• _Records provided_:
*-*-*
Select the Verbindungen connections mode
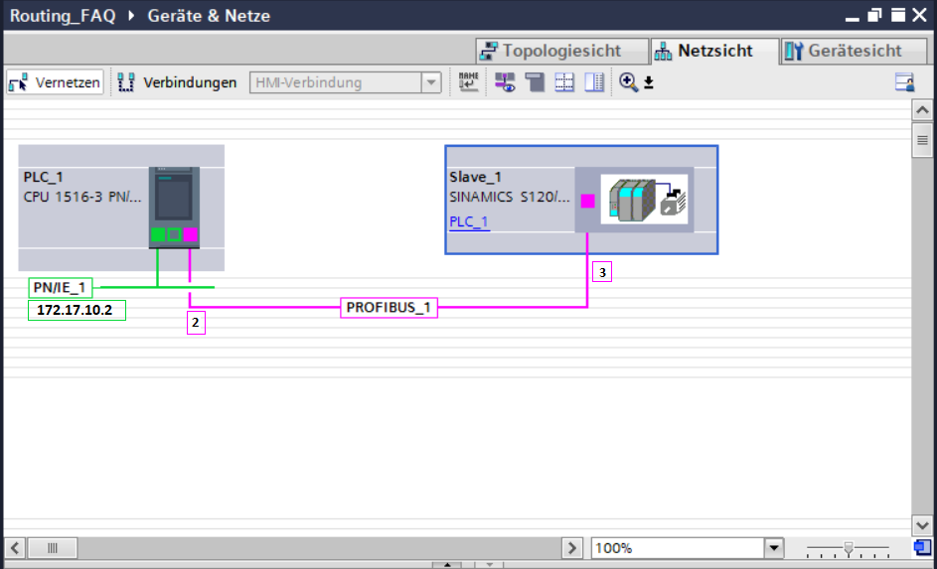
*-*-*
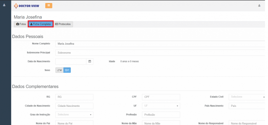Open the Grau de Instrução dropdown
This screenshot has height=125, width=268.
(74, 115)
*-*-*
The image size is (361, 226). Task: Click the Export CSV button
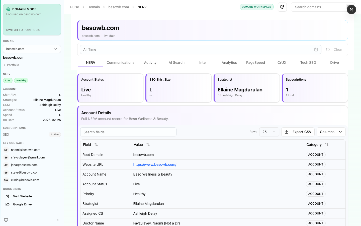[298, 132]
*-*-*
• _Required work_: Extract every line of the items above that contains the word "Click", matching case exactly.

• _The solution_:
The image size is (361, 226). Task: Click the Export CSV button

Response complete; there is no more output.